Déjà 13 jours qu’Yves Le Blevec est parti à bord de son trimaran Actual. Les choses sérieuses ont commencer pour lui. Il vient de croiser la trajectoire du trimaran Macif au large du Brésil et se situe à 1700 mn du Cap Horn. Son passage prévue dans 5 jours s’annonce assez musclée avec deux belles dépressions à passer au Cap.
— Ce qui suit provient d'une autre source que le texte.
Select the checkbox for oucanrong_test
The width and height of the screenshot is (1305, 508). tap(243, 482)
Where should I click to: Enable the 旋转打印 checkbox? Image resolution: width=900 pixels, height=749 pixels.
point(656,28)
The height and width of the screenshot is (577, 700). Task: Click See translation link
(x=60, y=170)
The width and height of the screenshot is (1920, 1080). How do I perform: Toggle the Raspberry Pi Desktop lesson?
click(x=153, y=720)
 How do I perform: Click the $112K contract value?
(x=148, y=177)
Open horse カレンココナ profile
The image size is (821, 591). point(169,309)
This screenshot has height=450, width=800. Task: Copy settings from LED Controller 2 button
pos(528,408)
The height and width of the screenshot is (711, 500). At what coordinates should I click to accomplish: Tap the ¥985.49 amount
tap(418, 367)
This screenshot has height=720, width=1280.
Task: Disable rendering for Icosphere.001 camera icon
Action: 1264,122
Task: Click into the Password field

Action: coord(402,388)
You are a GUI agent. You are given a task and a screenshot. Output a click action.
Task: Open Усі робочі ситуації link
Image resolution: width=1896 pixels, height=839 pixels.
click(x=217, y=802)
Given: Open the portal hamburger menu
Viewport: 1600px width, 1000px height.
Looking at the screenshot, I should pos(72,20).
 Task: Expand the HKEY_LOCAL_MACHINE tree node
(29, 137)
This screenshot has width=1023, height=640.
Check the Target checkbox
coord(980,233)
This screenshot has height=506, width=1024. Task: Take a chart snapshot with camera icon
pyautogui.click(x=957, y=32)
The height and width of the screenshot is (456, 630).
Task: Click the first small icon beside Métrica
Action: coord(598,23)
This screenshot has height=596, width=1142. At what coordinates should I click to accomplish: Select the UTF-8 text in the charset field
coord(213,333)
Le long des côtes sud-américaines, le skipper Actual, engagé depuis près de deux semaines sur sa tentative de tour du monde à l’envers en Ultim, négocie, depuis deux jours, système dépressionnaire après système dépressionnaire. Une situation tendue qu’Yves commence à bien maîtriser, avant d’attaquer le Horn en milieu de semaine prochaine.

A une 20aine de nœuds, Yves le Blevec évolue ce vendredi au large de l’Uruguay… et à la latitude du cap de Bonne Espérance, loin très loin (environ 3000 milles soit 5500 km) dans l’ouest de la pointe sud-africaine ! Depuis la terre, on imagine de belles conditions ensoleillées, sous de telles latitudes. Au large, il n’en est rien.

Au régime « basses pressions »

Le skipper Actual est au régime « basses pressions » depuis 48h, à raison d’une dépression par jour. C’est devenu presque une routine pour Yves, même s’il avoue par moment « se faire un peu secouer », il est dans un rythme de gestion heure par heure de la marche de son bateau et du marin.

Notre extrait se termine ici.